I’ve just finished reading Margaret Atwood’s Negotiating with the Dead. It started life as a set of lectures she was asked to give at Cambridge University in 2000 and I can’t say I’m displeased she decided to work these up into book form. The book deals with some pretty fundamental questions: What is ‘a writer’? Who do we write for? Is writing for money a bad thing? and so on.
The thing I found interesting from a personal point of view is how many of the questions I really didn’t have a definitive answer to. My question is: Do I need the answers?
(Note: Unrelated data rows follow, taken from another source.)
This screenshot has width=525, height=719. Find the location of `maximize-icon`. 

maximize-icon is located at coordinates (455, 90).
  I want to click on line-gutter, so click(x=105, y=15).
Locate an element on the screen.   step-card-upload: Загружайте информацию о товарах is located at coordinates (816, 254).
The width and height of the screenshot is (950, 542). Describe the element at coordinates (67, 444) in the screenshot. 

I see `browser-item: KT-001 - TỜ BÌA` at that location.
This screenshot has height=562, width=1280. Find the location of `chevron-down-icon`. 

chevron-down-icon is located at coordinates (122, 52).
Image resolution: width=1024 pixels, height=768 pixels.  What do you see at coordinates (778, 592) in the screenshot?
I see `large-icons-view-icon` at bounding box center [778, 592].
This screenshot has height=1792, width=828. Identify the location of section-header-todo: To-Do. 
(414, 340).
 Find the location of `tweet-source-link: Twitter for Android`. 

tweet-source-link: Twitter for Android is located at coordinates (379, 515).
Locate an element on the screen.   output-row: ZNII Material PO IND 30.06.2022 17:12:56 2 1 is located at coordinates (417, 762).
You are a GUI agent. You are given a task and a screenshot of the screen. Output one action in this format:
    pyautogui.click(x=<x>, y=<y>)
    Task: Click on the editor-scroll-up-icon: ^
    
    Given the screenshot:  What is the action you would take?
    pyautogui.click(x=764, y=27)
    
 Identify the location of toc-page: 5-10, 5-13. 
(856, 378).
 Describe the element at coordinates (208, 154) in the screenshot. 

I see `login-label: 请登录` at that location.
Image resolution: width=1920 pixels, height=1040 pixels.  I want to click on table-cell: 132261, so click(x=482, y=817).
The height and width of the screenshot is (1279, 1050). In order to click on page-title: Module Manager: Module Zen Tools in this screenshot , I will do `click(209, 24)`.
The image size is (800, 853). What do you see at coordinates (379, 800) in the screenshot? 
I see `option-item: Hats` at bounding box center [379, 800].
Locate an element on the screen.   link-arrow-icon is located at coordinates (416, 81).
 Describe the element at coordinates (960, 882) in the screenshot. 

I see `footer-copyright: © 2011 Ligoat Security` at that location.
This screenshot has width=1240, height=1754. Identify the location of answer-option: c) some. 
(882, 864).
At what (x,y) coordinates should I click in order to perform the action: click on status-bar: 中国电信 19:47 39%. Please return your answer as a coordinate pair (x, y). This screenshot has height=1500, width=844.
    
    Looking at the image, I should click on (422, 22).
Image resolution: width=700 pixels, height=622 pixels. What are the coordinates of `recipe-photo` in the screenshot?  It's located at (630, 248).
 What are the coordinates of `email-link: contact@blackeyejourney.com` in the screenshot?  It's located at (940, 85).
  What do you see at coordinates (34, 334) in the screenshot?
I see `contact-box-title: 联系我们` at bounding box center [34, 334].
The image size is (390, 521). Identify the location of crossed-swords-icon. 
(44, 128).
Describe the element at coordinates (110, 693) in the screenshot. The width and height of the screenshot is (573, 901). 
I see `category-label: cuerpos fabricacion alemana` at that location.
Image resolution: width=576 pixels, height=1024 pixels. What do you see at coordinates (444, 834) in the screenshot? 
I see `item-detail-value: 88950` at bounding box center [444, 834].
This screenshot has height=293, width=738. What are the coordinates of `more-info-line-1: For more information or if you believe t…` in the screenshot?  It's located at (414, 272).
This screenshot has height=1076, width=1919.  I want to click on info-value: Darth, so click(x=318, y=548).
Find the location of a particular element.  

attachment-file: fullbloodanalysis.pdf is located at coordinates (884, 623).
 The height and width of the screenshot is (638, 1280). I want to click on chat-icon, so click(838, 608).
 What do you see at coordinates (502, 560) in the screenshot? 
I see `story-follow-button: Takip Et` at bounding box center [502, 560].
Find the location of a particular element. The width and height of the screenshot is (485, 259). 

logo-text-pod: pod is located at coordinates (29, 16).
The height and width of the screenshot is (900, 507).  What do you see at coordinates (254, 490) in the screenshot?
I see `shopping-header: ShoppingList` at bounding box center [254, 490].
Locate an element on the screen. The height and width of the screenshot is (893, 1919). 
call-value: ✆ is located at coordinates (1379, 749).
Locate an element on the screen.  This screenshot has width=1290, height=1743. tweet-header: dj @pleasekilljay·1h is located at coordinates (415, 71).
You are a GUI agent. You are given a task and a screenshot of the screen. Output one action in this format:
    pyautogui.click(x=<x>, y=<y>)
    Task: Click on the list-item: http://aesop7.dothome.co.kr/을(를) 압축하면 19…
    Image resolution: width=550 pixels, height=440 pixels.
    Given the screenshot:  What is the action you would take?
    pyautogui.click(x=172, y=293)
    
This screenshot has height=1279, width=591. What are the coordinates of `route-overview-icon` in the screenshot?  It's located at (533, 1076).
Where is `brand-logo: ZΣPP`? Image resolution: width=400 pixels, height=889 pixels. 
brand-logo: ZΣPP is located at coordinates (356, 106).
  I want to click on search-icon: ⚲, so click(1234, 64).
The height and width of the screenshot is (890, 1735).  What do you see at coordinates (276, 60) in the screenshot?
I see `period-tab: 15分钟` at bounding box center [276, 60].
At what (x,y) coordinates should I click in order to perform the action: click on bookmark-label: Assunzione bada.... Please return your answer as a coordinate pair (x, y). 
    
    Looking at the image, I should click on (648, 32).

I used to do this thing – you couldn’t really call it a game more a way of annoying someone – where I’d ask why they did something e.g. cross the road and whatever their answer was I’d ask why again. Let me illustrate:
Q: Why did you cross the road?
A: To get to the other side.
Q: Why do you want to get to the other side?
A: So I can go home.
Q: Why do you want to go home?
A: To get my dinner.
Q: Why do you need your dinner?
A: Because if I don’t eat I’ll die.
Q: Why will you die?
A: Because my body’s designed that way.
Q: Why is your body designed that way?
A: Because that’s what God decided.
Q: So God made you cross the road?
You get the idea. God can, of course, be replaced with The Big Bang if you prefer. The point is if you keep asking enough questions it doesn’t matter where you start off the answer is always God or The Big Bang. You can analyse things into the ground if you’re not careful. Why should there necessarily be a one-to-one correlation between action and reaction?
What I think I’m saying is that being a writer is less of a physical thing and more of a chemical thing, like making a cup of coffee. Not everyone makes coffee the same way nor enjoys it the same way. Some people don’t even like coffee.
So the question needs to be asked:
Q: What kind of coffee are you?
A: God alone knows.
The above is, of course, not a definitive answer by any manner or mean. You might want to check out the following ‘answers’:
Stephen King: Why did you become a writer?
Melissa Soldani: How Did You Become a Writer?
Anne Fine: How did you become a writer?
Clarence Major: Necessary distance: afterthoughts on becoming a writer
Ally Carter: When did you decide to become a writer?
If pushed I’d go with what Paul Auster wrote in Hand to Mouth,
“Becoming a writer is not a ‘career decision,’ like becoming a doctor or a policeman. You don’t choose it so much as get chosen, and once you accept the fact that you’re not fit for anything else (a claim incidently also made by Samuel Beckett), you have to be prepared to walk a long, hard road for the rest of your days.”